Anonymous wrote:Who are these people? Did they come here from some other planet?
Anonymous wrote:Anonymous wrote:Another SN mom with the same story....we invited the whole class to DD's birthday party...it's now June and not a single invite has come her way. It's just disgusting to me. I can't stand seeing these kids anymore. The old "we only invite 3-4 kids thing"...okay, fine. But where does that leave MY kid? Why is she always alone?
This is our experience as well. People don't feel the need to reciprocate invitations-- so when their children have parties or play dates, they just ask their children for a few choice friends and a SN kid is rarely at the top of the "desired" list. People usually aren't deliberately excluding--they just aren't actively including, and so a kid at the bottom of the pecking order is always left out.
Anonymous wrote:Another SN mom with the same story....we invited the whole class to DD's birthday party...it's now June and not a single invite has come her way. It's just disgusting to me. I can't stand seeing these kids anymore. The old "we only invite 3-4 kids thing"...okay, fine. But where does that leave MY kid? Why is she always alone?
Anonymous wrote:Very big hugs op. I feel your pain. I have twins one with sns and one without. The child without disabilities has had a hard time due to bullying of his twin. It has been heartbreaking. We moved when my children were three and what I had the hardest time dealing with adults who were nice, maybe very superficially, to me but treated my children like they had cooties. I would get invited to get togethers or social activities but my children were invisible or treated like they were dirt. Frankly I'm bitter about the way both of my children have been treated by these asshats and my child with sns has mild disabilities and is very well behaved.
I'm sorry I'm not much help. I'm stuck in the place of "most people suck".
Anonymous wrote:For the kindergarten & 1st grade brithday kids, that really sucks. However, are you sure it is isn't just that the other kids didn't have parties and not a slight of your child?
I ask because of my two youngest (both typical) one of them had lots of invites in kindergarten, all from boys, but the teacher that year allowed you to send in invites as long as you included all of one gender or the entire class. The next year the teacher required kids to invite the entire class, and our invite was the only one that went out. He also got invited to one other friend's party by evite, but it was a very small group.

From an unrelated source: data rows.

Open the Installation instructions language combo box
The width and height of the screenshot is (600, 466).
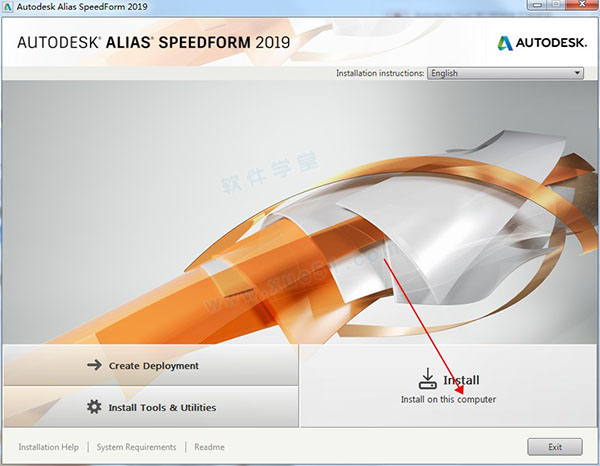505,73
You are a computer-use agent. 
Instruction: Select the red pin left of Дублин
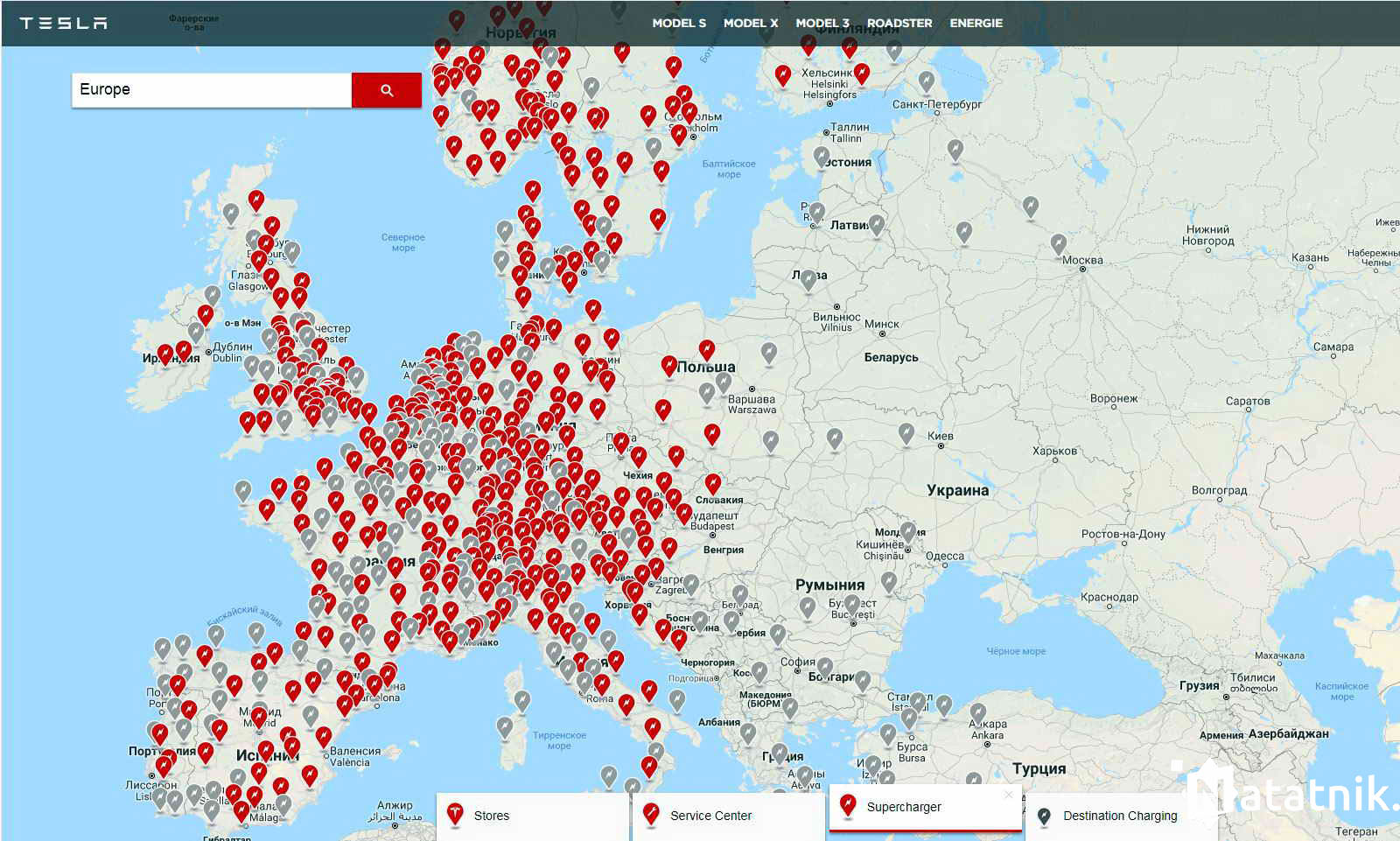184,350
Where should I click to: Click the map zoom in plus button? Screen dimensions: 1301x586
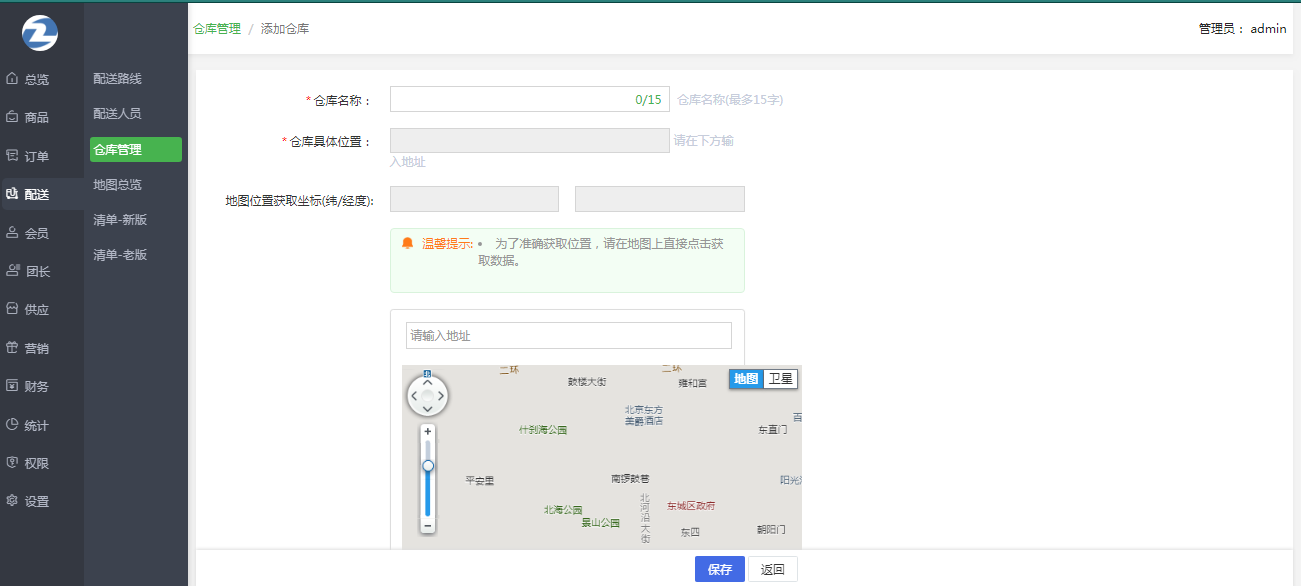(428, 431)
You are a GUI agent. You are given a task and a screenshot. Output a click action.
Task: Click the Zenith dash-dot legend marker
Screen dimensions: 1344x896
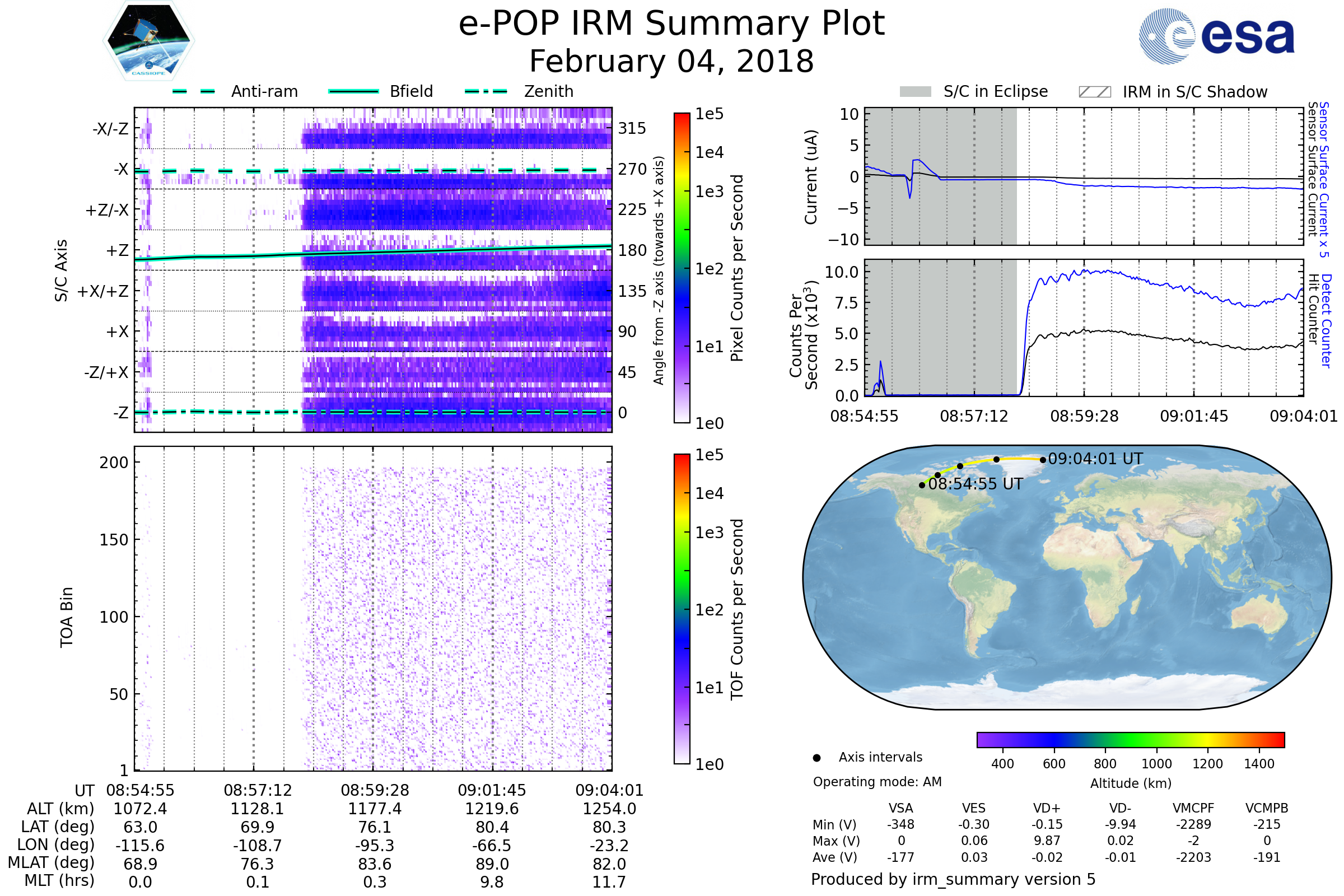[x=486, y=91]
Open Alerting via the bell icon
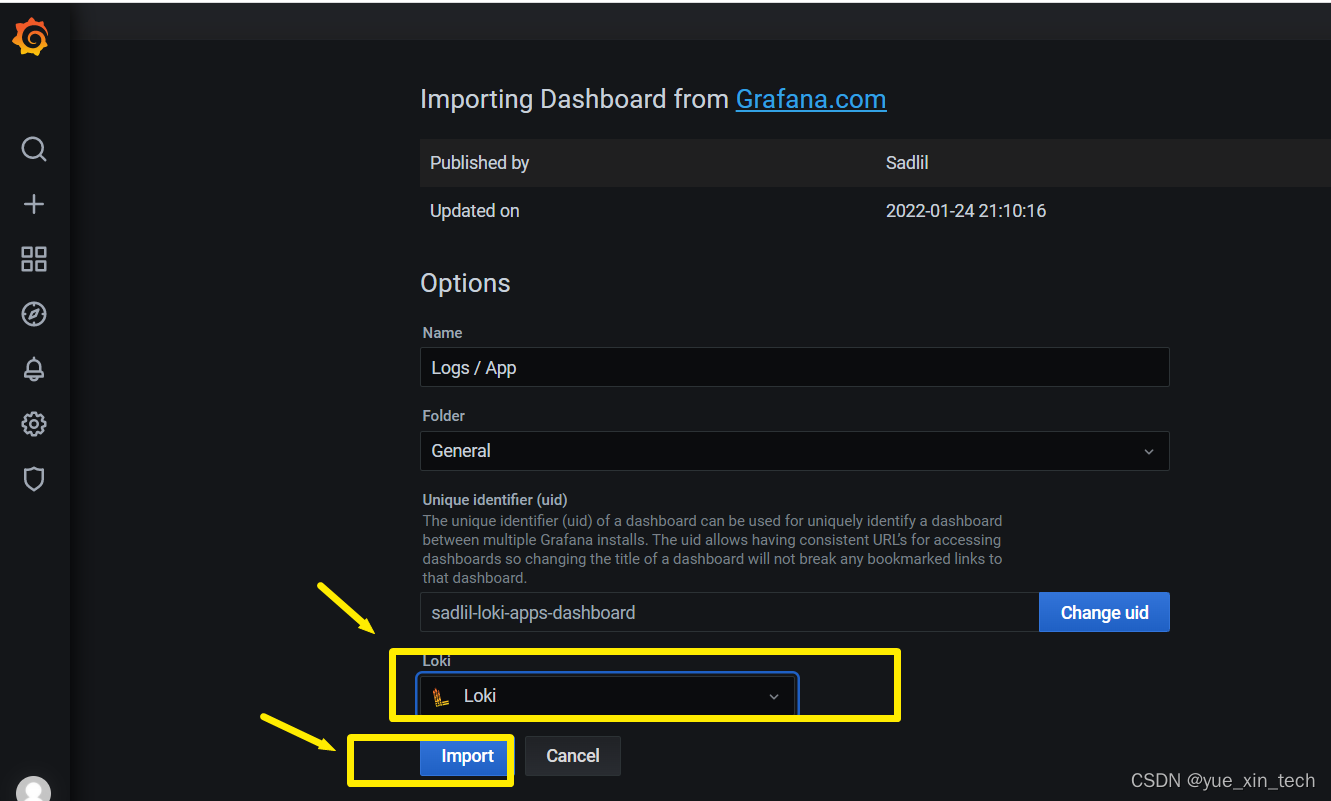The height and width of the screenshot is (801, 1331). point(33,368)
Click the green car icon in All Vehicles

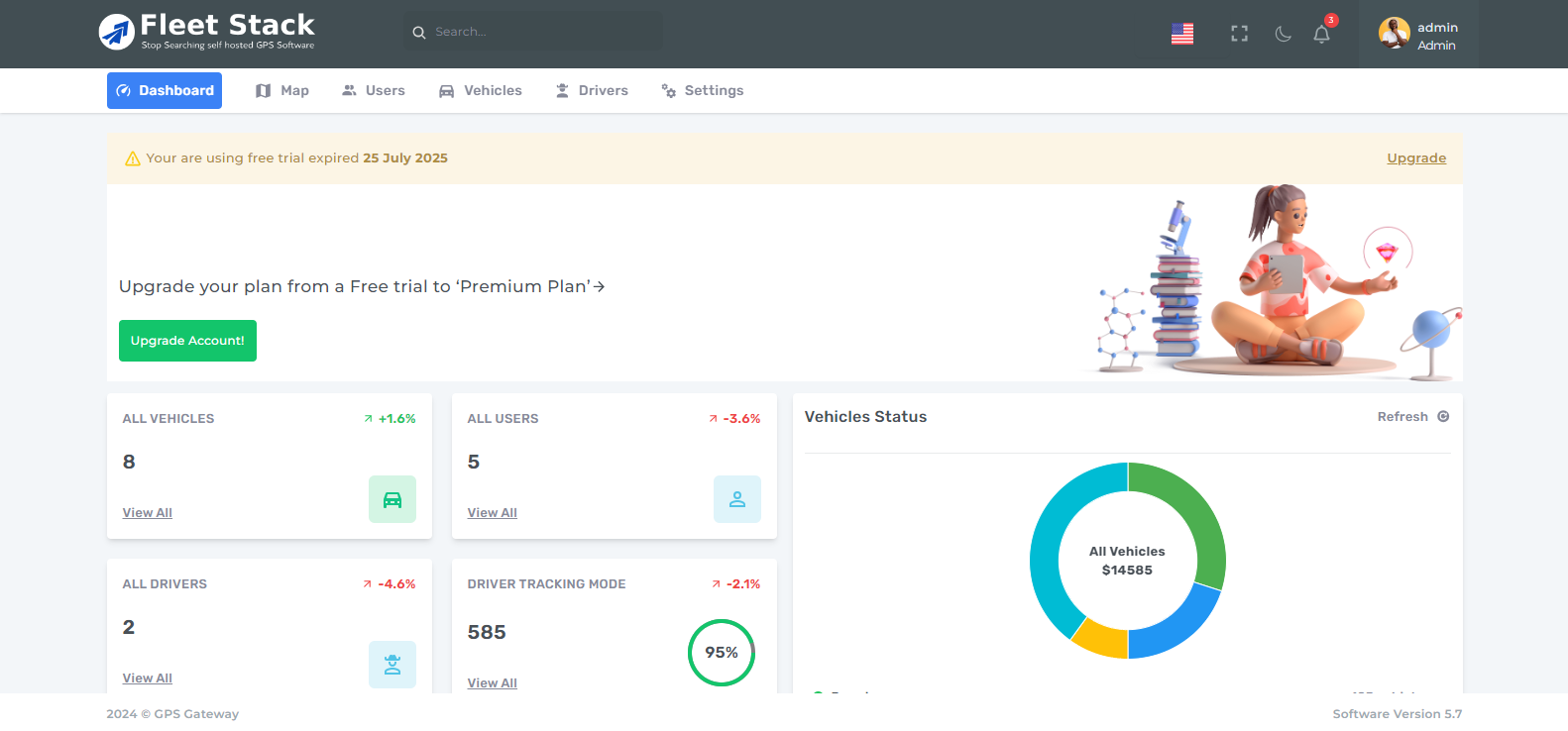[392, 499]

This year my kindergartners teacher has the invite the whole class rule,and there have been only two parties: my kid's and a girl's princess party at a ballet studio. That is it. None of the kids who showed up for our party invited him or anyone to a birthday party this year.
Could that be what happened to your poor little guys as well? That the party invites were stiffled due to the requirement to invite the whole class? In just two years there was a huge difference in the number of invitations my kids received, and the only real difference was the requirement to invite the whole class and not just one gender.
I really hope that is what it is and not a direct snub. Kindergartners tend to be so inclusive naturally, even of kids with special needs.
Anonymous wrote:For the kindergarten & 1st grade brithday kids, that really sucks. However, are you sure it is isn't just that the other kids didn't have parties and not a slight of your child?
I ask because of my two youngest (both typical) one of them had lots of invites in kindergarten, all from boys, but the teacher that year allowed you to send in invites as long as you included all of one gender or the entire class. The next year the teacher required kids to invite the entire class, and our invite was the only one that went out. He also got invited to one other friend's party by evite, but it was a very small group.
This year my kindergartners teacher has the invite the whole class rule,and there have been only two parties: my kid's and a girl's princess party at a ballet studio. That is it. None of the kids who showed up for our party invited him or anyone to a birthday party this year.
Could that be what happened to your poor little guys as well? That the party invites were stiffled due to the requirement to invite the whole class? In just two years there was a huge difference in the number of invitations my kids received, and the only real difference was the requirement to invite the whole class and not just one gender.
I really hope that is what it is and not a direct snub. Kindergartners tend to be so inclusive naturally, even of kids with special needs.